🤖 AI Summary
This work addresses the challenge of multi-robot coordination under dynamically evolving environmental risks—such as adversarial patrols—that exhibit stochastic yet temporally predictable patterns. Existing approaches often fail to exploit these temporal trends for effective planning. To overcome this limitation, the paper introduces a forecast-aware cooperative planning framework that models adversarial dynamics using a first-order Markov stay-move process, generating time-indexed edge-risk predictions. These forecasts are then integrated into a joint optimization of support node placement and path planning. By explicitly incorporating temporal risk prediction into the coordination mechanism, the proposed method enables proactive responses to dynamic stochastic threats, thereby transcending the restrictive assumption of static risk.
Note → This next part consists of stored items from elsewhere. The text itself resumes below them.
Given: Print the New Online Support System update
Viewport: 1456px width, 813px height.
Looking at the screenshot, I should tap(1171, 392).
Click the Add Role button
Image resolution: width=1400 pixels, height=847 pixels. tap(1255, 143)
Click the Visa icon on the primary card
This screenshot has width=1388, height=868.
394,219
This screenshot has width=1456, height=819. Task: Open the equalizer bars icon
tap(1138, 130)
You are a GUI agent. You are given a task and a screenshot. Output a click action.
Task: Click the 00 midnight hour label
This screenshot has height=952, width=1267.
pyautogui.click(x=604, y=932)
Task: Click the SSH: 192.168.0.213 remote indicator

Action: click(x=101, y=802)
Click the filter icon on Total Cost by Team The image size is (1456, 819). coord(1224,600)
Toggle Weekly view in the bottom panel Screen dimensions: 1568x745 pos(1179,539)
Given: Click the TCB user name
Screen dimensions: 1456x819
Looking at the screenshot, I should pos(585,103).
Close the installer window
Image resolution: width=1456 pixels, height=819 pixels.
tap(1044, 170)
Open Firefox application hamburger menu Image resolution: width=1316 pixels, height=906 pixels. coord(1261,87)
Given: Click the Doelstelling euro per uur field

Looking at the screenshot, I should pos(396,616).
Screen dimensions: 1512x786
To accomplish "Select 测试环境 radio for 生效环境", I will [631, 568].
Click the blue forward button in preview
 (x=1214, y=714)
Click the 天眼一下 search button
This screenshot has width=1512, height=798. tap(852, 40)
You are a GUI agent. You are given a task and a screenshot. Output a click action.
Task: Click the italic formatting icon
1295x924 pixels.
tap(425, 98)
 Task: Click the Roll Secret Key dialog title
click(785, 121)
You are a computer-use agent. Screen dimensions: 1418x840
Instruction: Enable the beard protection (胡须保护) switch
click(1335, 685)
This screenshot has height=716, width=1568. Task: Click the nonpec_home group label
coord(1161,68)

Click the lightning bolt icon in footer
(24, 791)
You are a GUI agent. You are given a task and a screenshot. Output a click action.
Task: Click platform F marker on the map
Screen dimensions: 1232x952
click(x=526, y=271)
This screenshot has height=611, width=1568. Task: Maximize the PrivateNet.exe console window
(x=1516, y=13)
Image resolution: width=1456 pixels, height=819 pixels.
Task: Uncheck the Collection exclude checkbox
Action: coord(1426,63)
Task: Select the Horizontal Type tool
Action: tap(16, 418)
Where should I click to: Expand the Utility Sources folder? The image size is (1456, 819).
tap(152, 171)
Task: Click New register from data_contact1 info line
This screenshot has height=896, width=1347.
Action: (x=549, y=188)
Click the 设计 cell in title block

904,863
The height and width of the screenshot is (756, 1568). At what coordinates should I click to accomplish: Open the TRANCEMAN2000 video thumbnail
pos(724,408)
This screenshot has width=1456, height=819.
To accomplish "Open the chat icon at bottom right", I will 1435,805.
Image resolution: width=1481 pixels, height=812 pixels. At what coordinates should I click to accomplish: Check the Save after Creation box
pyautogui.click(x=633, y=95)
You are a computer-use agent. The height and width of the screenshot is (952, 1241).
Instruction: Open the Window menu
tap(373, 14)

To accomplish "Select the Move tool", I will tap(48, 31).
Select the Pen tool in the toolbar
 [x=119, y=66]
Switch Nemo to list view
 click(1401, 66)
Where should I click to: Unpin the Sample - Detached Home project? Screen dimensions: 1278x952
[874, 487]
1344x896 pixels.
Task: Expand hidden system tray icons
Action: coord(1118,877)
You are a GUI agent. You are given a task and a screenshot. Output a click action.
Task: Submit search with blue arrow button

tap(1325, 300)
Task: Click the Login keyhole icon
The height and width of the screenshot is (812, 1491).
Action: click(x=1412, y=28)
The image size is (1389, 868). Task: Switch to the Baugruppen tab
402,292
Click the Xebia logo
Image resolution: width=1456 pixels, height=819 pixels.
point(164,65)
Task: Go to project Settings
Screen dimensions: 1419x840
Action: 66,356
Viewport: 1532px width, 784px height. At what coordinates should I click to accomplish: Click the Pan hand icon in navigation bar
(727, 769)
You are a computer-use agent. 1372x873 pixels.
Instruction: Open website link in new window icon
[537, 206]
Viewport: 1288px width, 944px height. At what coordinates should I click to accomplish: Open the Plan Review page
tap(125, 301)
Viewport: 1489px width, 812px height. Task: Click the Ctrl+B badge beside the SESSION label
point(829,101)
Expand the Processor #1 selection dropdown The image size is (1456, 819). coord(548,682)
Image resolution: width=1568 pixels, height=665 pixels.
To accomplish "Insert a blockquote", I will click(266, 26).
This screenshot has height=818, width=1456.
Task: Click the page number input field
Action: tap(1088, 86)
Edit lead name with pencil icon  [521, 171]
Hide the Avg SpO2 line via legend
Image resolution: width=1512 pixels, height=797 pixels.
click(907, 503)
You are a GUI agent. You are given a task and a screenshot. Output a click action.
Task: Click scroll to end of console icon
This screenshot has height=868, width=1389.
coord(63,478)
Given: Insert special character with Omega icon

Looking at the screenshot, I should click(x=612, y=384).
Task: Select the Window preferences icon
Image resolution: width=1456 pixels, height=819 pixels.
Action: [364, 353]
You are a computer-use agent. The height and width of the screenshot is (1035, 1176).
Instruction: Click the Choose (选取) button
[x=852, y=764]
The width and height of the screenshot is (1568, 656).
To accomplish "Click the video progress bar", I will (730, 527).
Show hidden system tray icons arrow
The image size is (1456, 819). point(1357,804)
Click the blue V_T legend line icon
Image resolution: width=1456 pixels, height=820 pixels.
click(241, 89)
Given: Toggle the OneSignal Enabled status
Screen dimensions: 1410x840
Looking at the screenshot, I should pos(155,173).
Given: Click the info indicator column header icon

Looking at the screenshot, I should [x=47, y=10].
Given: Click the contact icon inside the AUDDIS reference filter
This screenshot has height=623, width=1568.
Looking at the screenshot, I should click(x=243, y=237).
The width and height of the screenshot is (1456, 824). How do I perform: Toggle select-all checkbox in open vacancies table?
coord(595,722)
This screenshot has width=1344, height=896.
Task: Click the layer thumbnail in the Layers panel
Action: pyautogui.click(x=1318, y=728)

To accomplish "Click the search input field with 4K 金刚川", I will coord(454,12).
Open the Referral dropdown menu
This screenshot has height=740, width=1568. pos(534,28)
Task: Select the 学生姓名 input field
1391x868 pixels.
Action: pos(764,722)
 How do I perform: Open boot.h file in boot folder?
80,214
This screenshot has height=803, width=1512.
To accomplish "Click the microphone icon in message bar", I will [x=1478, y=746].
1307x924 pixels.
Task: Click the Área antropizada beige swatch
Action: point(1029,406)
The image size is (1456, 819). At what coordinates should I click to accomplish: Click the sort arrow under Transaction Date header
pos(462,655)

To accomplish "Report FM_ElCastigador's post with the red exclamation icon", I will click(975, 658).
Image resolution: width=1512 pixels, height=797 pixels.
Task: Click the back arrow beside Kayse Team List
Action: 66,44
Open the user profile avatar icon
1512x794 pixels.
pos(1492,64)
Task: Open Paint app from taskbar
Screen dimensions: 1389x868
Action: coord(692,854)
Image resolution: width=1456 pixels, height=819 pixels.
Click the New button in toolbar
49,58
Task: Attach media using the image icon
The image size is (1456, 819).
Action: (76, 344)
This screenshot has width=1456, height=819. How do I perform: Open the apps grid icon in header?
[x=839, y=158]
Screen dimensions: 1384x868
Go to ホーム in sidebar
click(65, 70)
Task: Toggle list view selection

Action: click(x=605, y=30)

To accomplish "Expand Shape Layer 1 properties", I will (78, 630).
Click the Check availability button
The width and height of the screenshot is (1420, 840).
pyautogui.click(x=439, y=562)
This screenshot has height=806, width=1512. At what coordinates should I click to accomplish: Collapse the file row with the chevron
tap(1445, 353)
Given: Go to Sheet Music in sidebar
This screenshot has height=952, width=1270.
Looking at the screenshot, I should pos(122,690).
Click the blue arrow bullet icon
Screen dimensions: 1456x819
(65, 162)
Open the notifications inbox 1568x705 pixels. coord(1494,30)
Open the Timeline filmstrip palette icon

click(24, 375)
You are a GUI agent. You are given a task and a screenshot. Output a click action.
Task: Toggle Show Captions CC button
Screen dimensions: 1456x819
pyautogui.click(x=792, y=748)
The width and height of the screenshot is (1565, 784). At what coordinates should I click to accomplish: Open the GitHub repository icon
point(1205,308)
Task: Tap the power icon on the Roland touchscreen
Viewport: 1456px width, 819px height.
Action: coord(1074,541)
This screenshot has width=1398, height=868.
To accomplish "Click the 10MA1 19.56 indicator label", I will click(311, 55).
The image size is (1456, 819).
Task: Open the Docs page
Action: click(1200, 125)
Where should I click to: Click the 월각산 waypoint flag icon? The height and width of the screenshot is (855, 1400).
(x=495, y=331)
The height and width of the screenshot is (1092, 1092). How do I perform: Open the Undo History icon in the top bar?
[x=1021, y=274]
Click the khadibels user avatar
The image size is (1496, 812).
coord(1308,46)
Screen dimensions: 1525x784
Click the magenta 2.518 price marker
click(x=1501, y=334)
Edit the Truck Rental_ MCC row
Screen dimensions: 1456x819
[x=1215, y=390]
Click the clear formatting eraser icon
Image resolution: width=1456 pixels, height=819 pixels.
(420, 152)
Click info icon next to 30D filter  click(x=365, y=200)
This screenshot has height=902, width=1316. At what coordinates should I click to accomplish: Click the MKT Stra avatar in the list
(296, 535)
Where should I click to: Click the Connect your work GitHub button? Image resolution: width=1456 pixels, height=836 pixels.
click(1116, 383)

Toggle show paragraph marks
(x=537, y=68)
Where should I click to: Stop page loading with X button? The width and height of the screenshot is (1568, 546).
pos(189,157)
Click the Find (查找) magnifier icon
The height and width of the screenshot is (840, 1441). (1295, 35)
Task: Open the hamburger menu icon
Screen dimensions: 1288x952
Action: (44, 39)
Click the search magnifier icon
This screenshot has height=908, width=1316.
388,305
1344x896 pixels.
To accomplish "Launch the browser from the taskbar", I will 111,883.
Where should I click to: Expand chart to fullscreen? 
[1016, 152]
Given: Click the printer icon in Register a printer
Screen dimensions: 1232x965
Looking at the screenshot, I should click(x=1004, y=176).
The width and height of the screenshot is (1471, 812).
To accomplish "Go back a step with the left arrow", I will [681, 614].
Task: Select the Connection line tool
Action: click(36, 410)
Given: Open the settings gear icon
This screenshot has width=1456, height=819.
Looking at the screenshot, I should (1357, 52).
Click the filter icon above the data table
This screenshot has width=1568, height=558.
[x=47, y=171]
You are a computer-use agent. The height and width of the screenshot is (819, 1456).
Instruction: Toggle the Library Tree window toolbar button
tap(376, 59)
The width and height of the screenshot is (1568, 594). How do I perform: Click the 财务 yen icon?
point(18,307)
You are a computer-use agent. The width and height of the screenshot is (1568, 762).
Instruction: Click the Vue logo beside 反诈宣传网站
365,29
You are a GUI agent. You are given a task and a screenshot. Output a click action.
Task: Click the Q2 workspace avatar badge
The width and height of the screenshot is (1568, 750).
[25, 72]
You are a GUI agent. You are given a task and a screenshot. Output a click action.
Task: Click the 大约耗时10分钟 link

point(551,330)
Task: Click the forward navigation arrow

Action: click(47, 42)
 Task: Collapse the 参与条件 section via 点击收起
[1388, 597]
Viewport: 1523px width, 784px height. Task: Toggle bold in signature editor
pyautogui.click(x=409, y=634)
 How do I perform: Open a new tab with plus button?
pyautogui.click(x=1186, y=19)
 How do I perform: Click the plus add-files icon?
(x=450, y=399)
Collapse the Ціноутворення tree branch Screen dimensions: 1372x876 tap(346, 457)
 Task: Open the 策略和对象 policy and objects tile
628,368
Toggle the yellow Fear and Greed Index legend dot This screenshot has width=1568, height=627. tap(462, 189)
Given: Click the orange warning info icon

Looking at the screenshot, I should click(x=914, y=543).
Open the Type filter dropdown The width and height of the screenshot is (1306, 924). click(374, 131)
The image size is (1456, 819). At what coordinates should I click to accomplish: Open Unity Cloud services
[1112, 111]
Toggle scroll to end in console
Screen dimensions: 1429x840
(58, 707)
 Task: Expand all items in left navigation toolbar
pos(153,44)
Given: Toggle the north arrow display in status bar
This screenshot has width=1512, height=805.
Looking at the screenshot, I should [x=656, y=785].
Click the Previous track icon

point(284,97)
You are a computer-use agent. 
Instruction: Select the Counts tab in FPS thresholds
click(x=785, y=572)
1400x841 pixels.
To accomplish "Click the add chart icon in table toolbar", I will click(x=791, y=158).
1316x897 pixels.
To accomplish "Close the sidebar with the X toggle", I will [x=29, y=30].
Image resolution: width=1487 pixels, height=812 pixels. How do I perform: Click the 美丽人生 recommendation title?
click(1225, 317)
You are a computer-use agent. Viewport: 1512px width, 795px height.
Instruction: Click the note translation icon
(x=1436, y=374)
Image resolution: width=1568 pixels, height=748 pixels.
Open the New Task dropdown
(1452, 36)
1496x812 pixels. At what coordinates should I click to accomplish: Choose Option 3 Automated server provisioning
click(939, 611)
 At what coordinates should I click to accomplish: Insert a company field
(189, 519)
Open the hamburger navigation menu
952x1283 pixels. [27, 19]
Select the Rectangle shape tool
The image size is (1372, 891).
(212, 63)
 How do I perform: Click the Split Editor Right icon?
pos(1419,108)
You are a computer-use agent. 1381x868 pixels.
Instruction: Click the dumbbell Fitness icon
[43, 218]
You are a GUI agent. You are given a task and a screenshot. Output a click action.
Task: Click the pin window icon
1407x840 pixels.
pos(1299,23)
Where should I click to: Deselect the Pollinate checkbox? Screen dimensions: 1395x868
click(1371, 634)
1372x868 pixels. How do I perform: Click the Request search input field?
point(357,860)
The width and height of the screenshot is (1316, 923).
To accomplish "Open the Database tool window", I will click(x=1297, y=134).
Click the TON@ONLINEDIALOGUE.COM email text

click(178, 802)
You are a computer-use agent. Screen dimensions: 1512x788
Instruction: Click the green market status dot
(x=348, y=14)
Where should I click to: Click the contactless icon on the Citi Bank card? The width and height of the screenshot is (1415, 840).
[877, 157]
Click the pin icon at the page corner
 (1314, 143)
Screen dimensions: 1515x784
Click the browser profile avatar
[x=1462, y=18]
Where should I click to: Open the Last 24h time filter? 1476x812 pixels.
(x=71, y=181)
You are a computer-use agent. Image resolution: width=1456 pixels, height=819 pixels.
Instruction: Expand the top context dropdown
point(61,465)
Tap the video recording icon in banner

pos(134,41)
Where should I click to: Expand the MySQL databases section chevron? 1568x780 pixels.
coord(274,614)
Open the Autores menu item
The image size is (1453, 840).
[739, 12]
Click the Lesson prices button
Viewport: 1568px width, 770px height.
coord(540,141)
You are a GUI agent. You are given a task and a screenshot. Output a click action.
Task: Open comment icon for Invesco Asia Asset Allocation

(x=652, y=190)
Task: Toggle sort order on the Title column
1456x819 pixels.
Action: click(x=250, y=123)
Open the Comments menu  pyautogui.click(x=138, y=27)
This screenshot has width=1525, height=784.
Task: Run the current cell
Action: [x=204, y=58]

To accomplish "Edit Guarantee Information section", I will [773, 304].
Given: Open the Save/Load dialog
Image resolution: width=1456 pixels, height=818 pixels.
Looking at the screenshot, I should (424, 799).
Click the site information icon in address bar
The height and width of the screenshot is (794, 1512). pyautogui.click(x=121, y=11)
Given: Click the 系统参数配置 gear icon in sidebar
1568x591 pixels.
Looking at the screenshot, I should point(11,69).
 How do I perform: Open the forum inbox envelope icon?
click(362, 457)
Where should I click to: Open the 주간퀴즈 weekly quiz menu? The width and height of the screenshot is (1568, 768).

Experimental results demonstrate that the framework substantially reduces the team’s expected total cost, achieving performance close to an ideal clairvoyant planner and significantly outperforming non-proactive baselines.
📝 Abstract
Cooperative multi-robot missions often require teams of robots to traverse environments where traversal risk evolves due to adversary patrols or shifting hazards with stochastic dynamics. While support coordination - where robots assist teammates in traversing risky regions - can significantly reduce mission costs, its effectiveness depends on the team's ability to anticipate future risk. Existing support-based frameworks assume static risk landscapes and therefore fail to account for predictable temporal trends in risk evolution. We propose a forecast-aware cooperative planning framework that integrates stochastic risk forecasting with anticipatory support allocation on temporal graphs. By modeling adversary dynamics as a first-order Markov stay-move process over graph edges, we propagate the resulting edge-occupancy probabilities forward in time to generate time-indexed edge-risk forecasts. These forecasts guide the proactive allocation of support positions to forecasted risky edges for effective support coordination, while also informing joint robot path planning. Experimental results demonstrate that our approach consistently reduces total expected team cost compared to non-anticipatory baselines, approaching the performance of an oracle planner.